Entahlah, apakah memang tidak niat menutaskan atau memang tidak tahu bagaimana menuntaskannya. PPPPK ini bagi saya hanya sebuah permen manis atau kembang gula dunia pendidikan, tak cukup mengenyangkan tak pula menghilangkan dahaga.

Sebaiknya pemerintah berhenti memandang pendidikan bukan dalam sudut pandang pendidikan.

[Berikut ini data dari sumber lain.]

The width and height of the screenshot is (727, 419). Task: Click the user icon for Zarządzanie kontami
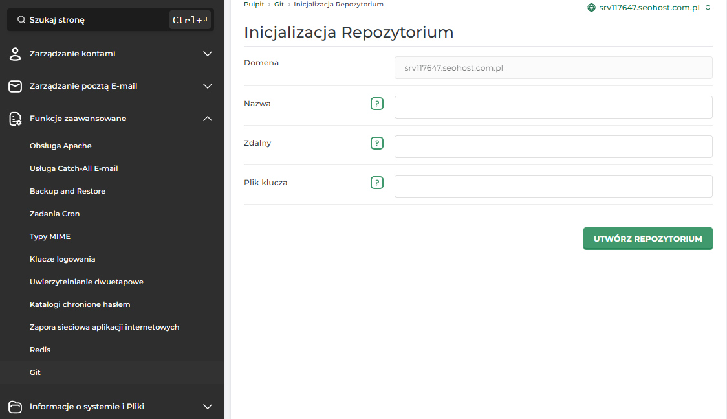click(x=16, y=54)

Kebutuhan guru dipandang dari sisi honorer, beban belajar siswa dipandang dari keharusan apa yang harus diketahui pelajar, Pengadaan fasilitas dipandang dari pilot project, sebarang guru dipandang dari sisi keunggulan sekolah, bahkan prestasi siswa dihitung dari sisi peringkat dari nilai total. Semua cara pandang ini tak akan pernah menuntaskan masalah pendidikan Indonesia.

Seharusnya menurut hemat kami, pendidikan harus dipandang dari sudut pandang pendidikan, jangan dipandang dari sisi ormas apalagi dari sisi politik. Begitu beratnya masalah pendidikan ini maka jika perlu, gunakan kacamata kuda untuk menuntaskannya.

Presiden tak tahu kalau ada guru di Indonesia yang pendapatannya ratusan ribu sebulan. Ini ketidaktahuan yang menhancurkan hati honorer yang saat ini menjadi tulang punggung pendidikan kita. Bukan sekedar melukai tapi menghancurkan. Bukan cuma ratusan ribu Pak Presiden tetapi dibanyak tempat di Indonesia ini pendapatan guru bahkan dibawah Rp. 100.000,-

Perbandingan guru dan murid yang mencapai 1 : 16 jika mengacu dapodik, kadang menjadi kebanggan Indonesia, sekali lagi, itu hanya melukai hati guru. Tahukan mereka bahwa banyak guru PNS di Indonesia ini yang mengajar hanya 24 jam @40 menit atau @45 menit per bulan, dengan pendapatan penuh 1 bulan sebagai PNS, sementara ada guru honorer yang ngajar 24 jam per minggu atau 100 jam perbulan dibayar hanya 600ribuan sebulan itupun diterimanya 3-6 bulan sekali. Perbandingan guru dan murid itu menarik tapi sungguh tak banyak gunanya buat dunia pendidikan kita karena disana banyak yang tak efektif dan juga tidak efisien. Jika kejadiannya demikian, maka ada yang salah dalam pendidikan kita.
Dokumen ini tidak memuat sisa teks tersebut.